Ankunft und Begrüßung des SPD- Parteivorsitzenden, Wirtschaftsministers und Vizekanzlers in Reutlingen. Die dortige Volkshochschule spielt eine wesentliche Rolle bei der gemeinsamen Flüchtlingsintegration durch Kommune und Landkreis. Rund Personen nehmen dort derzeit rund 360 Asylbewerber Deutschkurse. 90 davon besuchen das sogenannte StellA-Programm. Dieses ist auf 2 Jahre befristet und ermöglicht Asylbewerbern mit hoher Bleibeperspektive eine Sprachqualifikation,, die ihnen dann eine Berufsausbildung ermöglicht.

Die Kursteilnehmer in dem besuchten Kurs haben bereits alle eine im Ausland abgeschlossene Berufsausbildung oder sogar ein Studium absolviert. Der bisher dreimonatige zeigt aus Sicht von Kursleiterin Martina Davies die gewünschte Wirkung: Mit dem Deutschlernen gehe es sehr schnell voran. Die Progression der Teilnehmer sei stark.

Allen hier will der SPD-Wirtschaftsminister in der jetzigen Diskussion indessen trotzdem nicht Hoffnung auf dauerhaftes Bleiben machen. Einige der Sprachschüler kommen nicht aus Bürgerkriegs- oder Verfolgungsländern. Ihnen droht die Abschiebung. Daraus macht Gabriel auf Nachfrage auch keinen Hehl. Eine Perspektive für die Schüler aber hat er dann doch.

Deutschland werde schon bald einen Fachkräftemangel im Millionenbereich haben. Und hier werde dann einmal ein Einwanderungsgesetz greifen. Menschen, die bereits in Deutschland erlangte Qualifikationen und Sprachkenntnisse vorweisen könnten, hätten dann sicher bessere Chancen in einem Auswahlverfahren.

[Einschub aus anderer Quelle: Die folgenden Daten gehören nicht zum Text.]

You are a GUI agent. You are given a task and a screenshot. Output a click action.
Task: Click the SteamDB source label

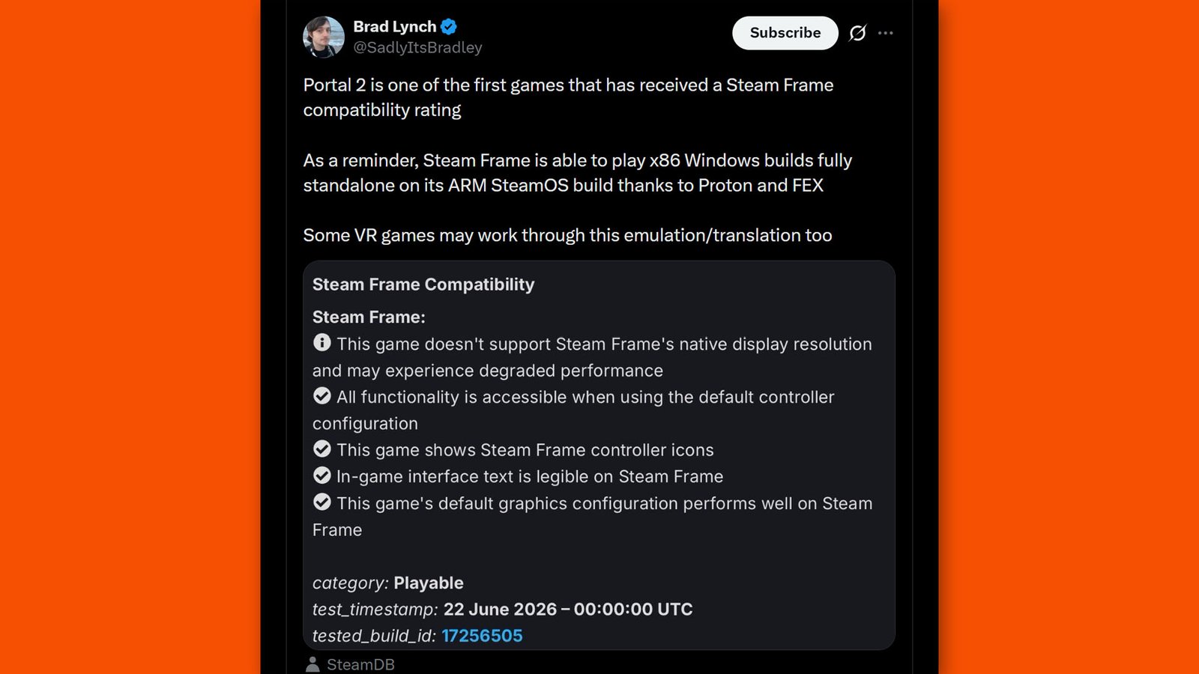click(x=360, y=664)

Ein ganz aktuelles Problem hier in Reutlingen ist bei allen Integrationsmodellen einfach die schiere Zahl, die zu bewältigen ist. Im Landkreis sind derzeit rund 3100 Asylbewerber zu betreuen. 2016 soll die Zahl auf bis zu 5000 steigen. 70 Prozent haben Bleibe-Perspektive - und sind damit Aspiranten für Kurse wie diese.

Deshalb könne das besuchte Kurs-Projekt, da sind sich Landrat Thomas Reumann und die Reutlinger Oberbürgermeisterin Barbara Bosch einig, eben nur ein wichtiger Integrations-Baustein unter anderen sein. Hier haben die Reutlinger Akteure dem sichtlich interessierten Wirtschaftsminister auch Anregungen mit auf den Weg nach Berlin gegeben.

In Reutlingen ist ein Projekt am Laufen, das nicht mehr darauf setzt, erst nach dem qualifizierten Spracherwerb und dann erst mit der weiteren Integration über den Arbeitsmarkt zu beginnen, wie der Reutlinger Landrat Thomas Reumann erklärt. Dazu hat man hier ein Bündnis für Arbeit geschmiedet. In einer Art Eingangsgespräch sollen die Qualifikationen der Asylbewerber und ihre Sprachkenntnisse geprüft werden.

Dazu sind drei sogenannte Integrationszentren im Landkreis Reutlingen geplant.Mitglieder in diesem Projekt sind IHK und Handwerkskammer, die Agentur für Arbeit, die Gewerkschaften, Diakonie und Ehrenamtliche. So soll auch zunächst ohne hochqualifizierte Sprachkenntnisse Kontakt zum Arbeitsmarkt hergestellt werden.

Gabriel will diese „duale Integration" prüfen. Als Wirtschaftsminister ist er Herr über die dortigen Fördertöpfe und zudem fällt die Arbeitsagentur in seinen Verantwortungsbereich. Landeswirtschaftsminister Nils Schmid, SPD, hat dem Bundesminister und Parteikollegen den Wunsch nach Verstetigung und mehr Mittel generell mit als Wunsch auf den Weg gegeben. Man brauche mehr finanzierte Plätze in diesem Projekt.

Gabriel brachte in den Diskussionen um die Bewältigung der großen Zahlen dabei verpflichtende neunmonatige Intensivsprachkursen mit sieben Wochentagen an den Berufsschulen ins Spiel. Für einen Kuschelkurs, das wird an diesem Tag klar, ist der SPD-Bundesvorsitzende dabei indessen nicht. Wichtig sei, dass die Neuankommenden auch ernten, dass diese Gesellschaft anstrengend sei. Und: An Ehrlichkeit über die Bleibechancen führe kein Weg vorbei.